青石板路尽处,遥见山阴有座极大石屋。七人走近,只见两名绿衫僮儿手执拂尘,站在门前。一个僮儿进去禀报,另一个便开门迎客。杨过心道:“不知谷主是否出门迎接?”思念未定,石屋中出来一个身穿绿袍的长须老者。
这老者身材极矮,高仅四尺,五岳朝天,相貌清奇,最奇的是一丛胡子直垂而下,几触地面,身穿墨绿色布袍,腰束绿色草绳,形貌古怪。杨过心道:“这谷主这等怪模怪样,生的女儿却美。”那老者向六人深深打躬,说道:“贵客光临,幸何如之,请入内奉茶。”麻光佐听到这个“茶”字,眉头深皱,大声道:“喝茶么!什么地方没茶了?又何必定要到这里来?”长须老者不明其意,向他望了一眼,躬身让客。
尼摩星心想:“我是矮子,这里的谷主却比我更矮。矮是你矮,武功却看谁强。”他抢前先行,伸出手去,笑道:“幸会,幸会。”拉住了老头的手,随即手上使劲。余人一见两人伸手相握,各自让开几步,均知高手较劲,非同小可。
尼摩星手上先使两分劲,只觉对方既不还击,亦不抗拒,微感奇怪,又加了两分劲,但觉手中似乎握着一段硬木。他跟着再加两分劲,那老者脸上微微闪过一阵绿气,那只手仍似木头一般僵直。尼摩星大感诧异,最后几分劲不敢再使将出来,生怕全力施为之际,对方突然反击,自己抵挡不住,哈哈一笑,放脱了他手。

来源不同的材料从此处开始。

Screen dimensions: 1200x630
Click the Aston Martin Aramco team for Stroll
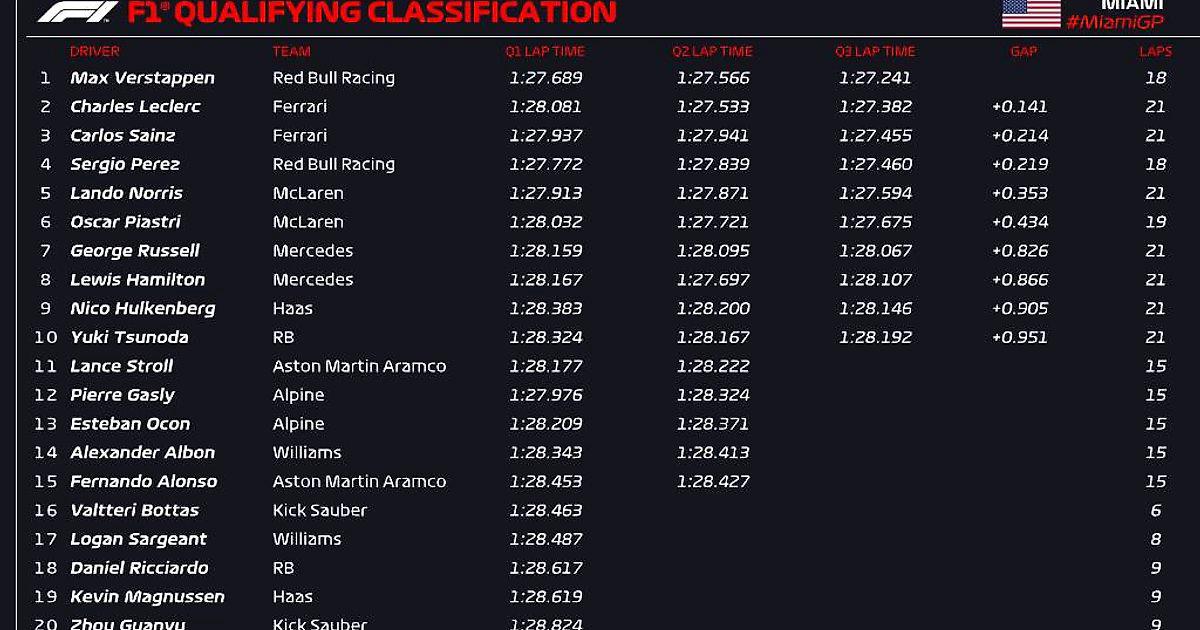[359, 366]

金轮国师走在第二,见了尼摩星的情状,知他没能试出那老者的深浅,心想对方虚实不明,自己不必妄自出手,当下双手合什,大大方方的走了进去。潇湘子、尹克西二人鱼贯而入,更其次是麻光佐。他见那老者长须垂地,十分奇特,他一早没吃过什么东西,几朵情花只有越吃越饿,这时饥火与怒火交迸,进门时突然伸出大脚,往那老者长须上踹去,一脚将他的须尖踏在足底。那老者不动声色,道:“贵客小心了。”麻光佐另一只脚也踏到了他须上,道:“怎么?”那老者微一摇头,麻光佐站立不稳,猛地里仰天一交摔倒。这样一个巨人摔将下来,实是一件了不起的大事。杨过走在最后,抢上两步,伸掌在他屁股上一托,掌上发劲,将他庞大的身躯弹了进去。麻光佐站桩立稳,双手摸着自己屁股发楞,回头向杨过点头示谢。
那老者恍若未见,请六人在大厅上西首坐下,朗声说道:“贵客已至,请谷主见客。”杨过等都是一惊:“原来这矮子并非谷主。”

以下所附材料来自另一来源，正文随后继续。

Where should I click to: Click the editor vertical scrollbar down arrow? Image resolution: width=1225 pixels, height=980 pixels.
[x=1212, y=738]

只见后堂转出十来个绿衫男女,在左边一字站开,公孙绿萼也在其内。又隔片刻,屏风后转出一人,向六人一揖,随随便便的坐在东首椅上。那长须老者垂手站在他椅子之侧。瞧那人的气派,自然是谷主了。
那人四十五六岁年纪,面目英俊,举止潇洒,上唇与颏下留有微髭。只这么出厅来一揖一坐,便有轩轩高举之概,只面皮蜡黄,容貌虽然秀气,却脸色枯槁,略有病容。他一坐下,几个绿衣童子献上茶来。大厅内一切陈设均尚绿色,那谷主身上一件袍子却是崭新的宝蓝缎子,在万绿之中,显得颇为抢眼,裁剪式样,亦不同于时尚。

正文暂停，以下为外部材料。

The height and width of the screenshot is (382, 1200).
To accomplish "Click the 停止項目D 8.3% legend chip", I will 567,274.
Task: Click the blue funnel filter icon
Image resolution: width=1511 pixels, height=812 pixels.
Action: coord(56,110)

谷主袍袖一拂,端起茶碗,道:“贵客请用茶。”麻光佐见一碗茶冷冰冰的,水面上漂浮着两三片茶叶,想见其淡无比,发作道:“主人哪,你肉不舍得吃,茶也不舍得喝,无怪满脸病容了。”那谷主皮肉不动,喝了一口茶,说道:“本谷数百年来一直茹素。”麻光佐道:“那有什么好处?能长生不老么?”谷主道:“自敝祖上于唐玄宗时迁来谷中隐居,茹素之戒,子孙从不敢破。”
金轮国师拱手道:“原来尊府自天宝年间便已迁来此处,真是世泽绵长了。”谷主拱手道:“不敢。”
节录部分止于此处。